Теперь они уже оба стояли. Грудь в грудь. Взгляд во взгляд. И глаза у обоих недобрые, непримиримые.
— Все вы мастера оскорблять. — Голос Саши дрогнул, осекся от обиды. — Он кричит, и ты кричишь. Нашел себялюбца. Это я, по-твоему, себялюбец? А твой чудесный лейтенант... Он еще на митинге кричал: «Товарищи! Если понадобится, я готов отдать свою жизнь». Он готов! А я, по-вашему, не готов? Да я хоть сейчас, сию минуту... если нужно... вот так, не дрогнув, умру.
— Опять слова, — поморщился Сергей. — Громкие слова. Готов умереть. А я тебе не верю. Ты сначала служить научись. Да, да, службой это докажи — простой, обыкновенной, каждодневной. А то слова и слова. Любите вы красиво поговорить. А люди отродясь таких слов не говорили, но понадобилось — пошли на смерть. Слыхал о таком?
— Слыхал. — Саша подавленно вздохнул и опустил глаза. — Что верно, то верно. Слишком много мы громких слов произносим. Да и ты... как фраза, так обязательно несколько громких слов. Громких, и тут уж ничего не скажешь... правильных. Очень правильных — не возразишь. И весь ты, Сережа, какой-то со всех сторон правильный. Удручающе правильный. Не человек, а геометрическая фигура. Равнобедренный треугольник. Ты не обижайся, Сережа, — это правда. И всех и все ты меряешь этим правильным треугольником. А как что не сошлось по мерочке, начинаешь агитировать. Агитируешь, агитируешь...
— Я тебя агитирую?! Да провались ты со всеми потрохами. Нужен ты мне...
— Выходит, что нужен, — спокойно возразил Саша, и в глазах его впервые за весь разговор вспыхнул лукавый огонек. Но Сергей этого не заметил.

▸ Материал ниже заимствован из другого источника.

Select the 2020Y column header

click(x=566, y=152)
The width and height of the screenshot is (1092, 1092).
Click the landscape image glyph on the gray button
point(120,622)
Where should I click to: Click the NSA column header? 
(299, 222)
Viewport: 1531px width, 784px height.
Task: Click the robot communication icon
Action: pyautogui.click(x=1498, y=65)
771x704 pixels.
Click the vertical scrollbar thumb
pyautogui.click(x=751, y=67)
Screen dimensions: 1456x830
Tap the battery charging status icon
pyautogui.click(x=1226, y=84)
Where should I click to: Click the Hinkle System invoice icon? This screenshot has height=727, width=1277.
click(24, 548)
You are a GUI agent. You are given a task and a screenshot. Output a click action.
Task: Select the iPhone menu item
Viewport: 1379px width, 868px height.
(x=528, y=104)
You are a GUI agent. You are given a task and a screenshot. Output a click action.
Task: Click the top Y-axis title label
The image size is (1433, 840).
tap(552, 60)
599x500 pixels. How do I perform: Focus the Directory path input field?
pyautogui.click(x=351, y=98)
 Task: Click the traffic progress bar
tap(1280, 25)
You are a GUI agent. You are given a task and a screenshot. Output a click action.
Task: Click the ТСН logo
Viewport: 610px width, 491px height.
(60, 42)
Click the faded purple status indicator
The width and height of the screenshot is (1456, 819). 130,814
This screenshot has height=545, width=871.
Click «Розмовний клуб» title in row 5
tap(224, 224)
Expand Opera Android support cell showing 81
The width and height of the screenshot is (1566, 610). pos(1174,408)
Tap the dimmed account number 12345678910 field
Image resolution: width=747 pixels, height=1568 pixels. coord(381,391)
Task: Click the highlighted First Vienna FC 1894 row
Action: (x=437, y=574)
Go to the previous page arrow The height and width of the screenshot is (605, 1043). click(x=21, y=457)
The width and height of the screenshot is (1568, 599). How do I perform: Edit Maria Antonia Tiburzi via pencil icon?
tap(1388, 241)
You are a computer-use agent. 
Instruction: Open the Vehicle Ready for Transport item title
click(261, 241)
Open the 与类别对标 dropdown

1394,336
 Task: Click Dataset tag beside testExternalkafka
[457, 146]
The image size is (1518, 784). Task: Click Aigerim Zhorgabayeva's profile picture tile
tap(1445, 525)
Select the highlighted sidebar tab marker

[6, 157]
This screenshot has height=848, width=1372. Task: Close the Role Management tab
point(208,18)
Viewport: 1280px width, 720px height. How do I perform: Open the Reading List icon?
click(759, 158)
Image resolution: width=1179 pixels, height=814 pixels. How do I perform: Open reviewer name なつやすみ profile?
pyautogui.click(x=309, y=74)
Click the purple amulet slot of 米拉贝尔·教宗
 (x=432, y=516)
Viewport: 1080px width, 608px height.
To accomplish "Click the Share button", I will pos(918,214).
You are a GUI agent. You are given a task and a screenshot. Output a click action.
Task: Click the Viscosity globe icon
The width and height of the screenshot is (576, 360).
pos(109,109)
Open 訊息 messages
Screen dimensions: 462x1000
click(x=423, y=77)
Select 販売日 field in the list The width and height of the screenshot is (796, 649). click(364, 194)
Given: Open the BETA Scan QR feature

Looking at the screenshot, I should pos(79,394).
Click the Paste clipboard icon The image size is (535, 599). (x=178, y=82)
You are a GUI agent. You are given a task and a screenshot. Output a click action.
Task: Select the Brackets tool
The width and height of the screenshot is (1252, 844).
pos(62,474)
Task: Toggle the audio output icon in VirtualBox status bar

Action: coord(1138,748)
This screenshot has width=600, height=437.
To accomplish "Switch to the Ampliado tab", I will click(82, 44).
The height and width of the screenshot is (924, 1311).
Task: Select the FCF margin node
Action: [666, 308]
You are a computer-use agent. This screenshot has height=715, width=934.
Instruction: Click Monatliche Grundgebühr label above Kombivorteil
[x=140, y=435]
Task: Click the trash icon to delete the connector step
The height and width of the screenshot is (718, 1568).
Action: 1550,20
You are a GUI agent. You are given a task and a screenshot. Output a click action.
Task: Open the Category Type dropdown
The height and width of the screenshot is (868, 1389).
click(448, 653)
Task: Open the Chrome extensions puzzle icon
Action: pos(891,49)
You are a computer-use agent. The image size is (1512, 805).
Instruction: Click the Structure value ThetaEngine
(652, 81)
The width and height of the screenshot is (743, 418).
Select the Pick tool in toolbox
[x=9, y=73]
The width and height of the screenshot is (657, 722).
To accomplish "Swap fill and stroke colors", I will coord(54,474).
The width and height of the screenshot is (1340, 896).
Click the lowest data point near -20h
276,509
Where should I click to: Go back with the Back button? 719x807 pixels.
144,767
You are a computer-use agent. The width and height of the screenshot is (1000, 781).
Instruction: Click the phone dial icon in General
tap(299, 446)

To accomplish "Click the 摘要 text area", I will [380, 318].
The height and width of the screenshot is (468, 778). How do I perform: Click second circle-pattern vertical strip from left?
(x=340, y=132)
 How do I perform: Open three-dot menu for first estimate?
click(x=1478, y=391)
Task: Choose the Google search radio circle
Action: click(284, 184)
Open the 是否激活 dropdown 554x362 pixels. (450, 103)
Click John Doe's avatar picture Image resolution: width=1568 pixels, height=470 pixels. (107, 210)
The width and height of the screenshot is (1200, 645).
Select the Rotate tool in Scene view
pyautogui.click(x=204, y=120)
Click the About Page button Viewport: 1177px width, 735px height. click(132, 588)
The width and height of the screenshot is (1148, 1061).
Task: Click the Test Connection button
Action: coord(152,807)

— Нужен ты мне, Сафонов... как прошлогодний снег. Да пропади ты — я пальцем не пошевелю. Стану я с тобой еще возиться. Стану я тебя агитировать. Знаю — сейчас ты скажешь, что я не чуткий, не отзывчивый, а ты — нежная душа, ты чуткий? Ты душу мне свою изливаешь, а в мою ты хоть разок заглянул? Да что там. Жди от такого. Ему, видите ли, тяжело. Он, видите ли, переживает. А мне, думаешь, легко? Может, по-твоему, меня готовым солдатом мать родила? Ошибаешься. Я до армии кем был? Бригадир проходчиков. Самостоятельный человек. Со всех сторон почет и уважение. Как собрание — меня в президиум, как праздник — портрет в газете. Начальство ко мне по имени-отчеству, о разных делах шахтерских советуется. Меня и в обком приглашали для делового разговора. А здесь в первый же день сержант Фориненко: «Выньте руки из карманов». Вынул. Знаю — глупая это привычка, а все же обидно. И начал меня товарищ сержант гонять: «не так ходите», «не так стоите», «не так отвечаете». Все ему не так. И дышу не так. Пуговица у меня на гимнастерке оторвалась. Я не заметил, а сержант сразу увидел. «Рядовой Бражников, куда вы девали третью пуговицу?» — «Не знаю, — говорю. — Я, товарищ сержант, на «гражданке» костюмы себе заказывал у хороших портных. Платил им что следует, и пуговицы они пришивали крепко. Навечно. А эту гимнастерку халтурщик, наверно, шил». У сержанта даже глаза на лоб полезли. «Разговорчики! Рядовой Бражников, даю вам десять минут для того, чтобы пришить пуговицу и подумать о боеспособности нашей армии».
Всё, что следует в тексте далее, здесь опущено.